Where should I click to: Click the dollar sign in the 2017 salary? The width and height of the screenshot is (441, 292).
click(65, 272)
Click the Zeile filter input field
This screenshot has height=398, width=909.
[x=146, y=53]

THE TASK:
Pick out every line in the listing above that contains the string "width". Case counts.

TASK ANSWER:
Where should I click to: Click the dollar sign in the 2017 salary? The width and height of the screenshot is (441, 292).
This screenshot has height=398, width=909.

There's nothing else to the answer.